There are 44 comments at the moment, we would love to hear your opinion too.

  1. Whats going on today?

    All these pro RDR articles comming out on the same day, smells to me!

  2. Sadly your cynical attitude is sad and for many IFAs totally misguided.
    I have been an IFA for 34 years, I love my job, I care for my clients and was hoping to continue for many years to come.
    Sadly the examination side of the RDR which I totally agree with is so demanding, I am struggling with it and am now having to consider my options.
    So to label those who will leave as hacked off with the business, certainly in my case is misguided.

  3. Incompetent Regulators Awards Team 7th April 2011 at 1:29 pm

    If Nick only had to put with such abuse in his so called ‘profession’ as IFAs. In the end the public are not saving due to bad regulations and a bad regulator. We have the proof and history has shown this under the regime of the FSA.

    There are too many people in the beaurocratic side which includes reporters opinions telling advisers what they should do. IFAs have no voice and thanks to AIFA who misrepresented us for so many years with placed men. The word ‘selling’ being a ditry one nowadays, but it did work. Now we have advice!!!!! Sellings was a good thing. No I am not talking about bad selling, good selling is highly professional and better than advising.

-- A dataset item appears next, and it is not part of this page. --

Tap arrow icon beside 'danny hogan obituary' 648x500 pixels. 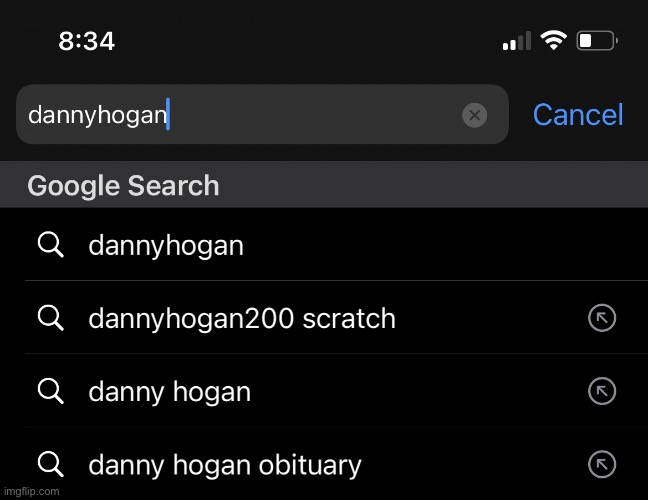[x=601, y=464]
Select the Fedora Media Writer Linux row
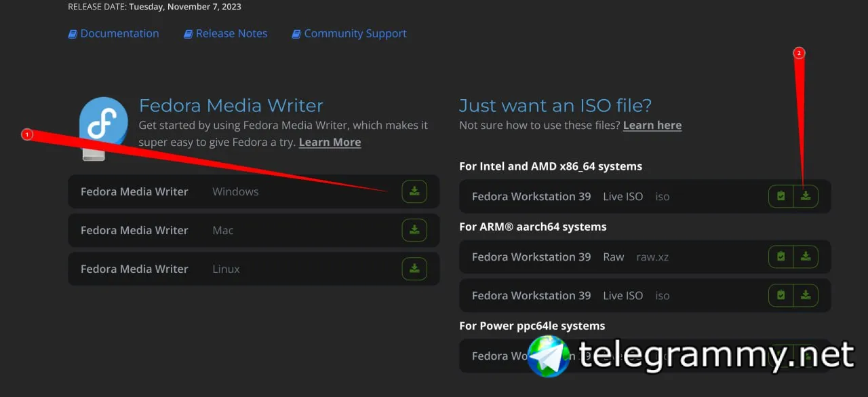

  4. I was at a seminar yesterday re RDR where it was commented IFA’s would not advise clients unless they earned at least £700. This was due to the costs of advice.

    I would suggest the segmentation of client banks that providers are saying we must do will mean many – in fact 80% of our clients (as we should only deal with top 20%) will not get advice from an IFA.

    Perhaps this is what the providers want as they will then try and deal with these clients direct.

    What do you reckon? I know we will still deal with the smaller clients as they are our bread and butter and have helped us to get where we are now.

  5. Nic, I admire you for pinning your colours to the mast on this subject but in the long run I am sure you will be dramatically wrong and this will affect your punditry rating quite a lot. Grassroots/grapevine says a different story, suggest you have a plan B for the future. McDonalds perhaps?

  6. “Really? I would be more inclined to believe that many of those who conveniently blamed the RDR for their departure were doing so for entirely different reasons, such as not being able to hack their jobs.”

    This will be the legacy of RDR. Financial Advice is no longer pleasurable because the regulation is ever changing, complex and usually retrospective. With costs rising as everyone (FSA, FSCS, FOS, CII etc) leeches off advisers it often seems as though our businesses exist solely to pay everyone else.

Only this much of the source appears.